The second option would be to keep the limits at more or less their current levels and thus avoid increasing prices, and in addition adopt a mechanism—and this amendment is but one—which allows individuals who are suffering hardship because the fees are well above the limit to apply to their local department of social security. Clearly, the closer the income support limits are to the true costs of care, the fewer individual claimants would need to resort to the mechanism of the amendment.

Thirdly—this is what is happening—the Government can continue to sit on their hands and say, "There is nothing we can do to solve that short-term problem. It will not be too bad"—that is almost what the Minister said in Committee—"because if people are evicted, they can always turn to the local authority or the health authority, which both have the residual powers to help those who are destitute or in need of care".

The Government are sitting on their hands and choosing to pick holes in every mechanism that is offered to deal with the problem.
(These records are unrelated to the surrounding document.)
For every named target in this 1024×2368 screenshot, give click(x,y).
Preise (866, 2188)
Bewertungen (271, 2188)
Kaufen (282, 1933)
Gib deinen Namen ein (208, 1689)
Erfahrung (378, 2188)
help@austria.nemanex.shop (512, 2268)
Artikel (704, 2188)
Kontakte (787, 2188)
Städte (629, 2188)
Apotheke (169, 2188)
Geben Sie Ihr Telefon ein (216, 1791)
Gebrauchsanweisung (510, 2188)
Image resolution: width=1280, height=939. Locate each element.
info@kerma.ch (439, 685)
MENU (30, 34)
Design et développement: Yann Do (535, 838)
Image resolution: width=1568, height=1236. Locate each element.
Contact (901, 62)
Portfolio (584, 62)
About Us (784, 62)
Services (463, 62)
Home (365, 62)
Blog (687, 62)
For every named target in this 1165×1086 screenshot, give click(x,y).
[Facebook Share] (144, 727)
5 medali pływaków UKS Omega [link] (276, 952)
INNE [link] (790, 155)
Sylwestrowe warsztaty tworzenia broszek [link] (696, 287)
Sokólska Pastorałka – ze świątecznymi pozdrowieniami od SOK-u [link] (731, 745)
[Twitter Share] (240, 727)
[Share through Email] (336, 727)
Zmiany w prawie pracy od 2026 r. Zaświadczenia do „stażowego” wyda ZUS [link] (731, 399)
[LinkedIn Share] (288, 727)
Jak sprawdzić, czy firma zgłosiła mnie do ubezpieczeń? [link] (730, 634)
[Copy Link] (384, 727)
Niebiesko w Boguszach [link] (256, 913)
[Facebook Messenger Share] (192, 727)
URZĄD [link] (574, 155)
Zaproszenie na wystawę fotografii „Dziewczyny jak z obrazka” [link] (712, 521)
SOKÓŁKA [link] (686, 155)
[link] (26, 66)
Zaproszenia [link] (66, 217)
They can afford to do that because after April next year the local authorities will be forced to pick up the pieces and accept the financial responsibility for distressed and evicted residents.

I do not propose to divide the House at this time of night. If I withdraw the amendment, the problem will not go away. However, I beg leave to withdraw it.

Amendment, by leave, withdrawn.

[Amendments Nos. 43 and 44 not moved.]

Baroness Blatch

My Lords, I beg to move that further consideration on Report be now adjourned.

Moved accordingly and, on Question, Motion agreed to.